Case Presentation: A 38-year-old male with past medical history of HIV, congenital blindness of the left eye presented with a chief complaint of blurred vision in the right eye since past 6 months. He reported that blurring of vision fluctuates with dark spots in between. He had full work up done in his past hospitalization. Fundoscopy didn’t show anything significant, fluorescein angiography showed diffuse hyper fluorescence of optic nerve head with no leakage. CT head and MRI of the brain was unremarkable. He was given a diagnosis of vitrtis with vasculitis. He lost to follow up with insurance issues. He symptoms started getting worse. Basic laboratory workup done with his primary care provider(PCP) showed positive RPR titer of 1: 8192. The patient reported that his RPR was positive 3 years back which was done for the genital lesion. He received 3 injections of penicillin at that time. Other laboratories workup were negative for gonorrhea, chlamydia, treponemal antibody, hepatitis A and B. Cerebrospinal fluid analysis showed WBC: 111/ mm3 with lymphocytic predominance, VDRL in CSF fluid was positive with titer at 4. Other CSF pathogen panel was negative. He was treated with 2 weeks course of intravenous penicillin. His symptoms started improving and he was discharged with intravenous antibiotics. Follow up PCP note reported that he had the resolution of his visual symptoms.

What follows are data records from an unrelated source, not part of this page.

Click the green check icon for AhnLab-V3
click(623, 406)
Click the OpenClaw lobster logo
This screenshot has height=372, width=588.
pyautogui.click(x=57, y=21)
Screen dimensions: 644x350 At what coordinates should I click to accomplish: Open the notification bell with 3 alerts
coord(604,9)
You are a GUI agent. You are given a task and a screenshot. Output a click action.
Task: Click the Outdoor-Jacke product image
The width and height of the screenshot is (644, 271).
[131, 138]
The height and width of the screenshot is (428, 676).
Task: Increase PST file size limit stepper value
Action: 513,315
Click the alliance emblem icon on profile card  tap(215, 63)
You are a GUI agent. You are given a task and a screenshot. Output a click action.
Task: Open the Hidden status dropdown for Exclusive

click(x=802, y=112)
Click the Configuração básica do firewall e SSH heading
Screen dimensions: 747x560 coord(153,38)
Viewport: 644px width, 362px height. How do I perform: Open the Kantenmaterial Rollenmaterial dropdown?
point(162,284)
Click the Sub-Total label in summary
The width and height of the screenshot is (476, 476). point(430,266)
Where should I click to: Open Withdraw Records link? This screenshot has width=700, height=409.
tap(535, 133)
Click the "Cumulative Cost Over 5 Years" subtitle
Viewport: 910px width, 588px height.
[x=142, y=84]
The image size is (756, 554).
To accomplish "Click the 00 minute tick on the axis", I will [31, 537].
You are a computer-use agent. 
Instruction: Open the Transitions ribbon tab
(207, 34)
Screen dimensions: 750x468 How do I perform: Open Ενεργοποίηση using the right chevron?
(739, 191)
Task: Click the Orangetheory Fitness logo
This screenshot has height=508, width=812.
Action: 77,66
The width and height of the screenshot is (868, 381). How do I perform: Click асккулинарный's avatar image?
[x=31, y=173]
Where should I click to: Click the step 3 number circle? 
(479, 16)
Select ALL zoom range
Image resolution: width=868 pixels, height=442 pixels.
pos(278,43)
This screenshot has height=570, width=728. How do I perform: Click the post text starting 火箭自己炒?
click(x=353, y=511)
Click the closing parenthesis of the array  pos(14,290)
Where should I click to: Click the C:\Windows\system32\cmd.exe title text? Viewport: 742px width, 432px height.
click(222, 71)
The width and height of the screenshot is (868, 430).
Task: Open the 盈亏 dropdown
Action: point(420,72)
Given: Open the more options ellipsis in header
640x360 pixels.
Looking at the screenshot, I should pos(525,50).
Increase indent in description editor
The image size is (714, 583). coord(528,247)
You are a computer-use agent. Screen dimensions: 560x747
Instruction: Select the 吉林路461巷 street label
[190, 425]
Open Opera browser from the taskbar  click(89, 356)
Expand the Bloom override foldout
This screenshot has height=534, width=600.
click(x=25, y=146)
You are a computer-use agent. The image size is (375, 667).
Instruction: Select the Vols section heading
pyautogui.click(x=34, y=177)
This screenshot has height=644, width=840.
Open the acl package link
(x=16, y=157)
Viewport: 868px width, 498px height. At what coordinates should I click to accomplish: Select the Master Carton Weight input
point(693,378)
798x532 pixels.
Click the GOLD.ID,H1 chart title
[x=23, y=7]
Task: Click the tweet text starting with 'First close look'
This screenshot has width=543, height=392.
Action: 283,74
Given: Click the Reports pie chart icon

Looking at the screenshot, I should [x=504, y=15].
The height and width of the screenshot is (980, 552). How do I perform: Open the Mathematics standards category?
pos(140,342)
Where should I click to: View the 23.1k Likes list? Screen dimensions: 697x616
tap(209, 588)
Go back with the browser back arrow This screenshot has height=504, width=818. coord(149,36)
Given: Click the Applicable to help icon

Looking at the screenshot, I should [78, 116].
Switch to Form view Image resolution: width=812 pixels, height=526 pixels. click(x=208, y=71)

Discussion: Ocular syphilis is a form of neurosyphilis which has been detected with increased frequency in the United States in the last 2 years. It presents with visual symptoms in a person with laboratory confirmed syphilis at any stage. It can mimic a variety of ocular conditions mostly uveitis, retinitis, keratitis and retinal vasculitis. It is treated as neurosyphilis and the symptoms begin to resolve in 7-14 days of treatment. Early diagnosis and prompt treatment is essential because a delay in treatment can lead to irreversible visual loss.
Conclusions: The diagnosis of ocular syphilis can be challenging because a patient usually present to the primary care provider where STDs are not highly on the differentials. Ocular symptoms in the setting of elevate RPR should be treated with a low threshold if fundoscopy or CSF examination is not available. Also, we should have increased vigilance for ocular disease in the patients with syphilis.